In the resulting powder, it is then necessary to convert the silver oxide into metallic silver. This operation is performed by heat treatment which reduces the silver oxide at a temperature of about 200° C to 500°C This stage also makes it possible to agglomerate the powder, thereby making it easily dispensible in an automatic machine.
Preferably, the quantities of silver nitrate and tin oxide in the starting solution are such that the final material contains about 84% to 92% by weight silver, with the remainder being constituted by silver oxide.
There follows a description of preferred methods of manufacturing contact pellets or bars incorporating the contact material obtained as described above.
A contact pellet is conventionally constituted by an underlayer of pure silver having a thickness of a few hundred micrometers (μm), thereby making it possible to solder the pellet onto its support, together with a layer of contact material having a thickness of 1 mm to 3 mm, for example.
These two types of component (underlayer and pellet) are conventionally assembled by compression, sintering, and calibration, thereby giving very good adherence qualities.
However, it turns out that such a prior process is not well adapted to the new contact material of the invention. The two components being pressed together turn out to behave quite differently during sintering: the underlayer of silver sinters to the theoretically expected density with a small reduction in volume, whereas the layer of AgSnO2 sinters with a major reduction in volume while nevertheless not reaching the theoretical density. As a result, after sintering, pellets are markedly dome-shaped.
In addition, because of the brittleness of the AgSnO2 contact portion of the pellet, excessive deformation during the sintering process causes the pellet to crack when subsequently subjected to further compression in order to make it plane (calibration).
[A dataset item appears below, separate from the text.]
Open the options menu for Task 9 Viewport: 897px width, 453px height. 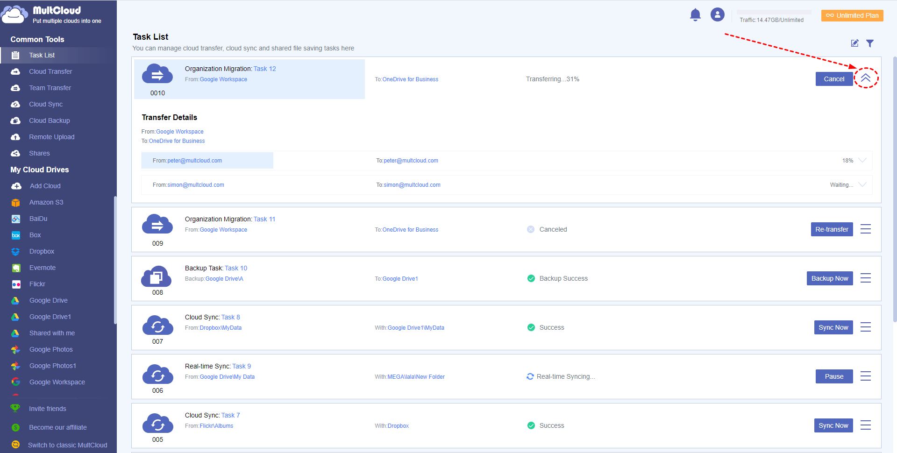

In accordance with an aspect of the present invention, pellets are manufactured by a sequence of steps enabling said pellets to be brought to their maximum density progressively. More precisely, according to the invention, the following sequence of steps is used:
compression at about 3 metric tons per square centimeter (t/cm2);
sintering for 30 min to 40 min at a temperature of about 840° C;
first calibration at about 10 t/cm2 ;
first annealing for about 30 min at about 900° C;
second calibration at about 12 t/cm2 ; and
second annealing for about 30 min at about 940°C
This method is advantageous in that the increases in density are obtained essentially during the compression and calibration operations. This means that the high temperature sintering of the material is very slow and that few bonds are formed between the silver grains. The resulting pellets are indeed more brittle, but the brittleness remains sufficiently low for the electrical behavior to be better than with a contact material of the silver-cadmium oxide type.
In accordance with another essential aspect of the invention there follows a description of a second method of manufacturing pellets including the novel contact material described above.
It should be observed, that unlike the first method of manufacture in which the final product is not suitable for rolling, this method makes it possible to provide contacts in the form of bars. It also makes it possible to reduce the number of steps required for manufacture.
In accordance with the invention, a liquid phase sintering technique is used, thereby considerably increasing both sintering speed and the quality of the resulting sintering.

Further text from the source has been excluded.